Because supplements are not currently regulated by the US Food and Drug Administration, Nikki said to be weary of brands that promote and promise health claims. Currently, "Companies and/or manufactures can put any additives or ingredients in the supplement, and you do not know," she said. To circumvent consuming random ingredients, Nikki recommends only purchasing protein powders that have been third-party tested.
"Third-party tested means the supplement company pays for a third party to test their supplements and manufacturers for any ingredients not listed on the supplement label," she said.

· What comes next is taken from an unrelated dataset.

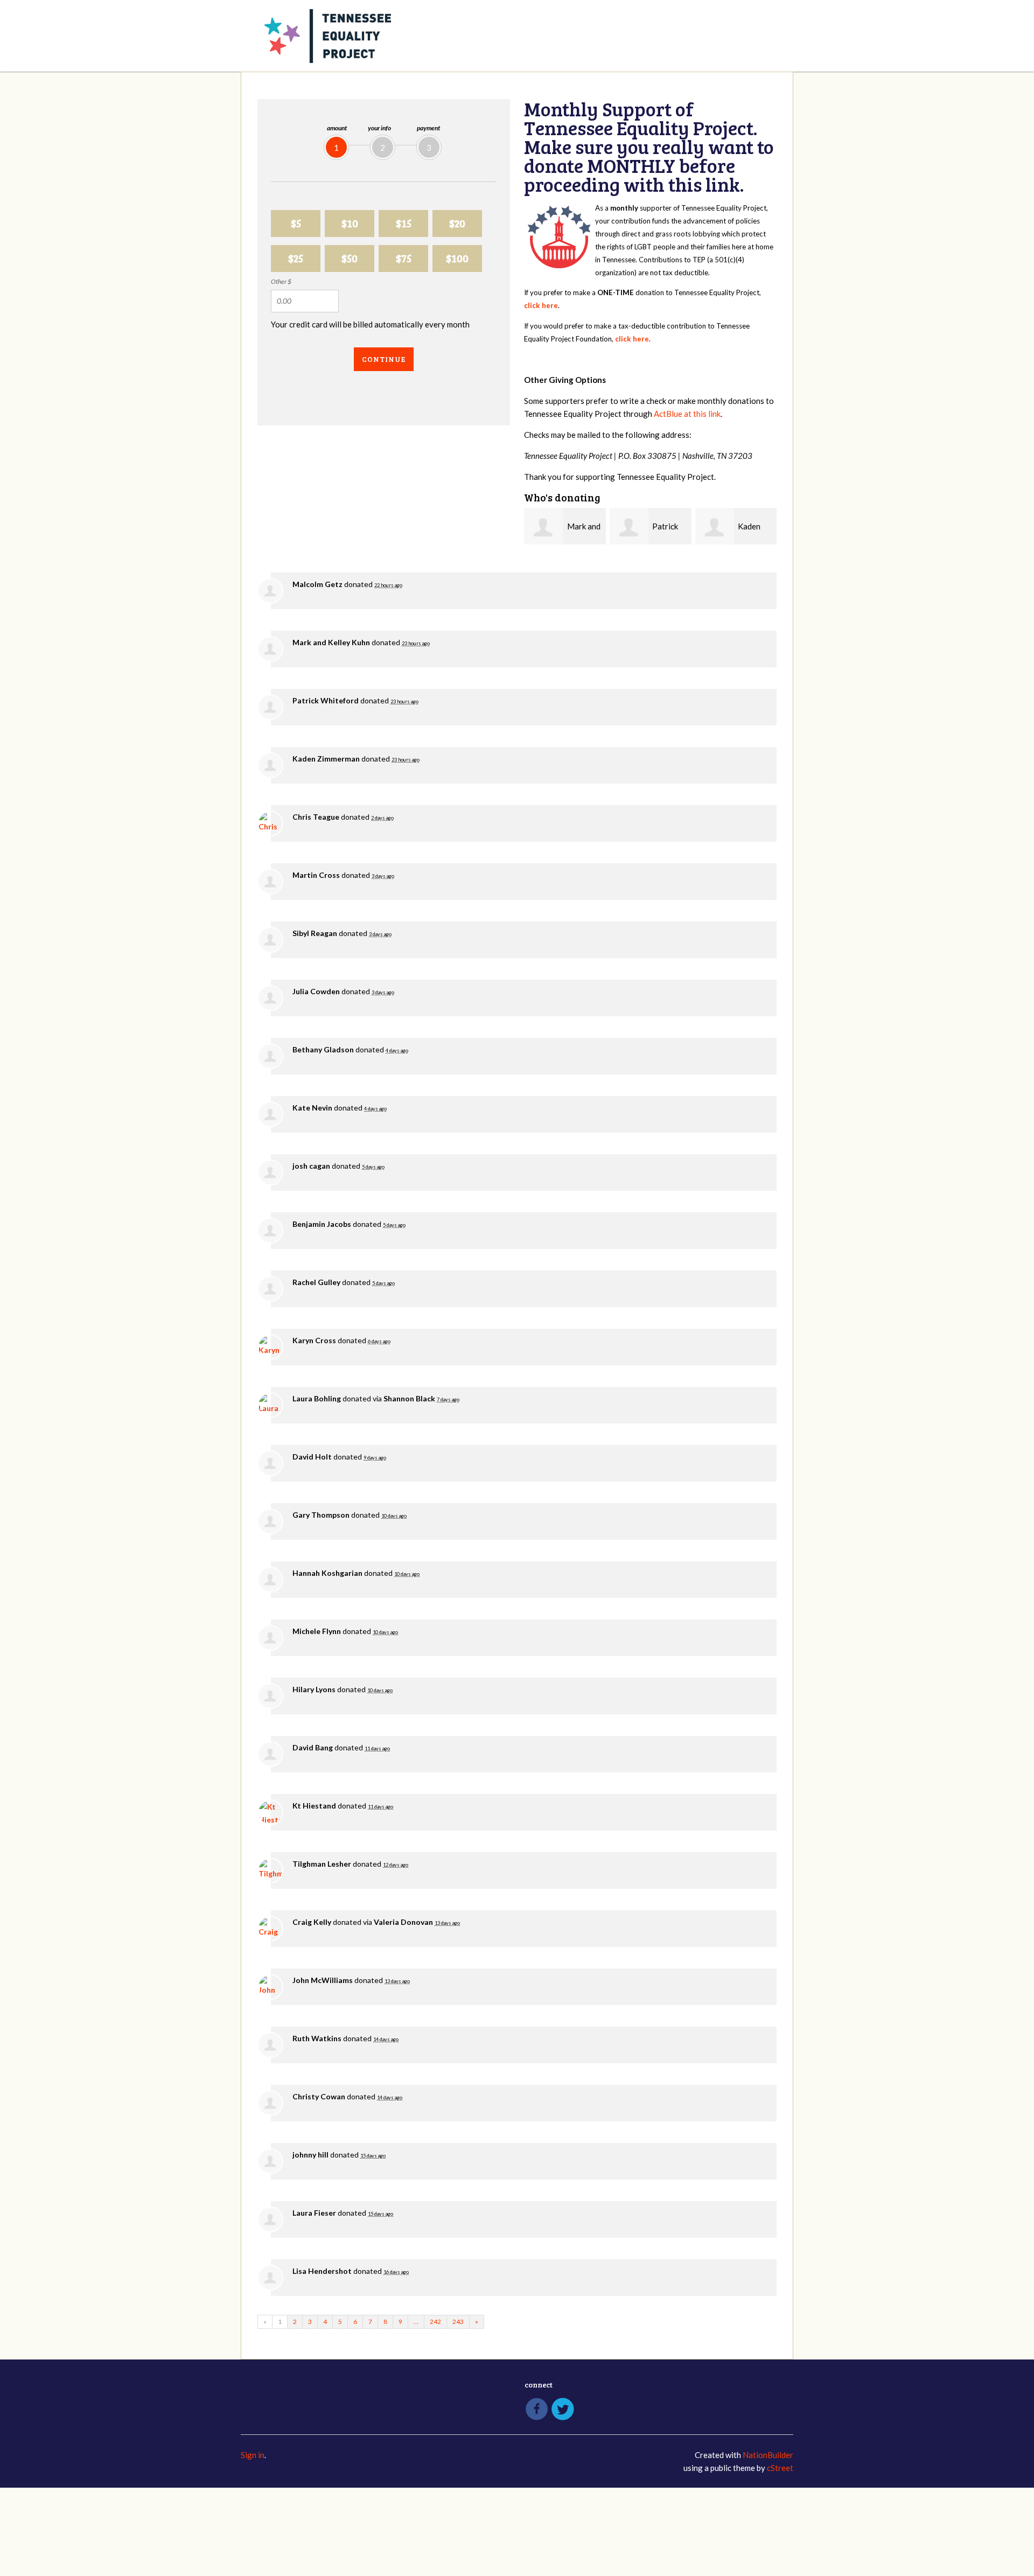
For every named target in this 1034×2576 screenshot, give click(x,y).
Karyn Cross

Nikki also recommends looking for containers that have a "NSF Certified for Sport" or an "Informed for Sport" label to identify clean protein powders.

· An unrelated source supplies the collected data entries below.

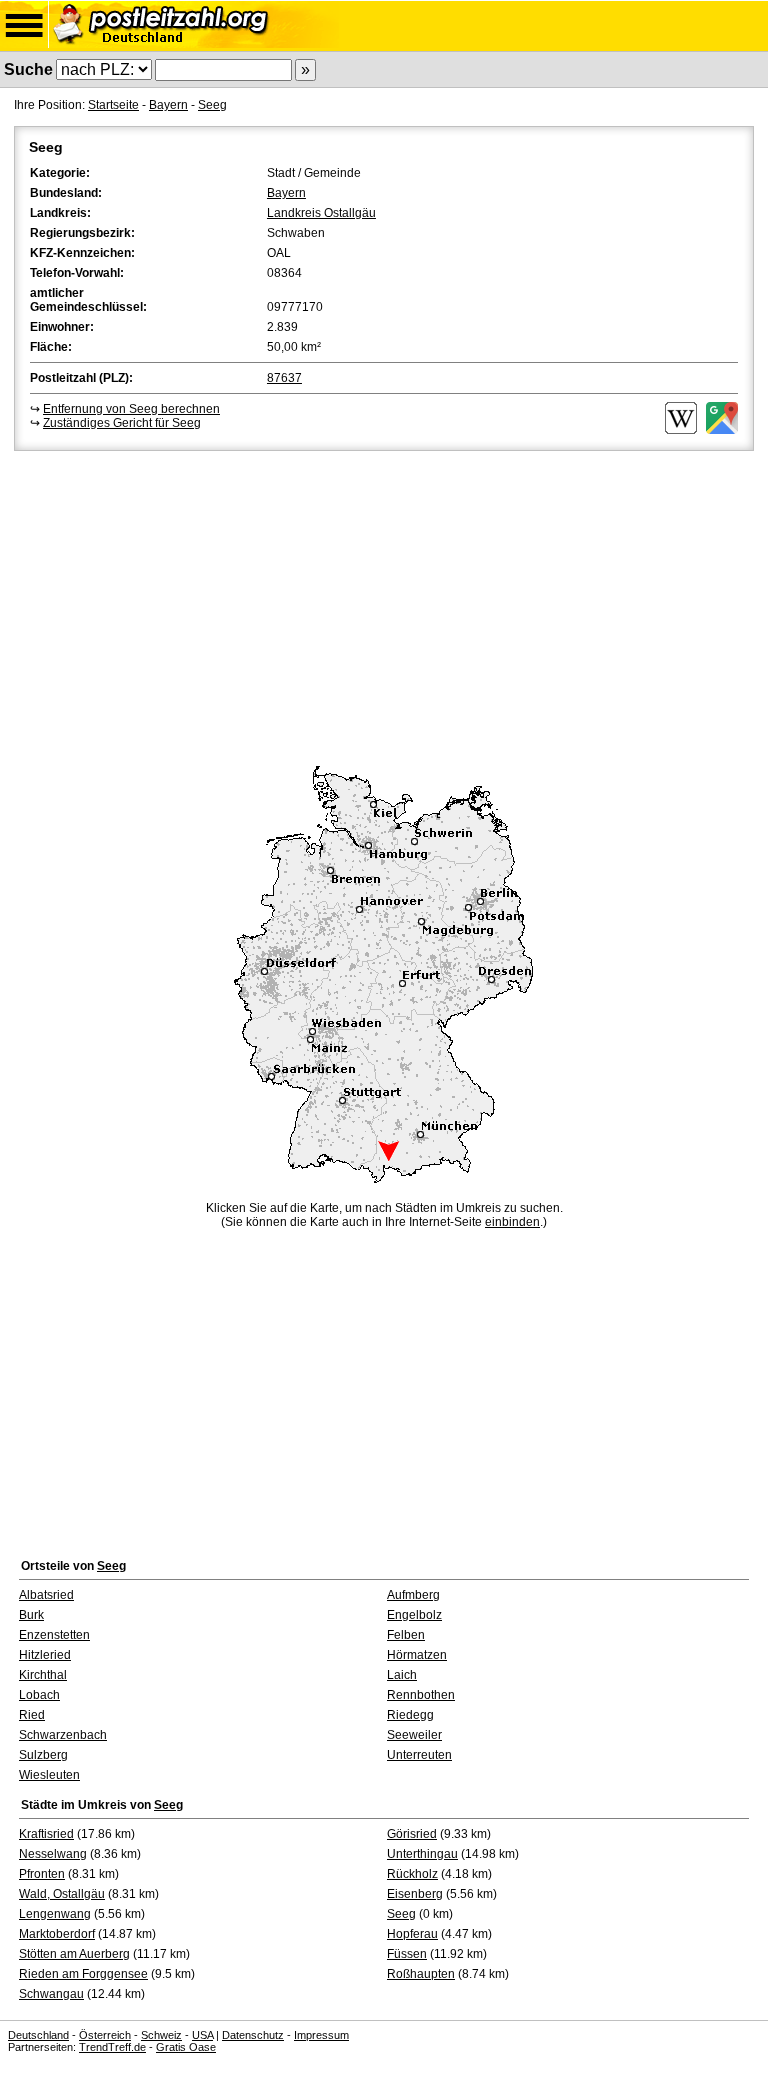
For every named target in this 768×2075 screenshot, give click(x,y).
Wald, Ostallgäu (62, 1894)
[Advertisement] (384, 605)
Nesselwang (53, 1854)
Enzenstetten (54, 1635)
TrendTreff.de (112, 2047)
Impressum (321, 2035)
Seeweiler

What's the Best Type of Protein Powder?
The ingredients should be simple, but what about the type of powder? "Whey protein is the most researched and proven source of protein for muscle protein synthesis (the building of muscle mass)," Nikki explained. "However, there is no difference in choosing whey vs. soy [protein]. As a sport dietitian, I would recommend whey protein first unless the athlete (or individual) is lactose intolerant, vegetarian, or vegan. Then, I would recommend soy or pea proteins," she said.

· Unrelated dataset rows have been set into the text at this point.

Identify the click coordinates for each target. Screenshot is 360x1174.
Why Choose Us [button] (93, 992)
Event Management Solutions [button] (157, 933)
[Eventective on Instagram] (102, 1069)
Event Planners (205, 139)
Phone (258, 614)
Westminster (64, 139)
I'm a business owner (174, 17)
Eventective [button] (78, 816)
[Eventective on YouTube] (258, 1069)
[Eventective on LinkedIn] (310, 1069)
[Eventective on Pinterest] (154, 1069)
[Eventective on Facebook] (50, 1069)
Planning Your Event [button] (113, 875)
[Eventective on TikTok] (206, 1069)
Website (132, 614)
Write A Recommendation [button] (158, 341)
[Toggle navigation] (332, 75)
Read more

"We tend to favor whey protein as the most rapidly broken down and absorbed type," Jason said. This means that it gets digested and absorbed into your body and muscles faster than other types of protein, he explained. Regardless of the type of protein you choose, Jason recommends keeping the ingredients list basic.
Although whey may be the preferred choice of protein powder, both dietitians agree that the best source of protein come from food such as chocolate milk, yogurt, lean meats, legumes, and beans.
How Much Protein Powder Should I Have?
Once you've selected your protein powder, you'll need to know how much to have. Most brands give basic instructions on how much protein to consume in one sitting, but if you're looking for something more accurate, follow Jason's recommendations. "Generally, you want to have 0.3 to 0.4 grams of protein per kilogram of bodyweight per given sitting," Jason said. According to Jason, this could be about 15 to 20 grams for someone who identifies as a woman and upward to 30 grams for someone who identifies as a man. To find out the optimal amount of protein you should consume, we recommend consulting a registered dietitian.
A common misconception is that you need to consume as much protein as possible to increase your muscle mass, which isn't necessarily true, according to Jason. "I tell people, 'You want to have enough protein to stimulate muscle protein synthesis, but more isn't necessarily better. Adequate protein in the presence of adequate calories or fuel is really what's going to stimulate muscle protein growth,'" he explained.
Buying protein powder shouldn't be complicated. Look for a short ingredient list, check for verified labels, and opt for whey if your goal is to build muscle unless you have dietary restrictions.
At the end of the day, we always recommend speaking to an expert such as a registered dietitian to help you make any nutritional changes.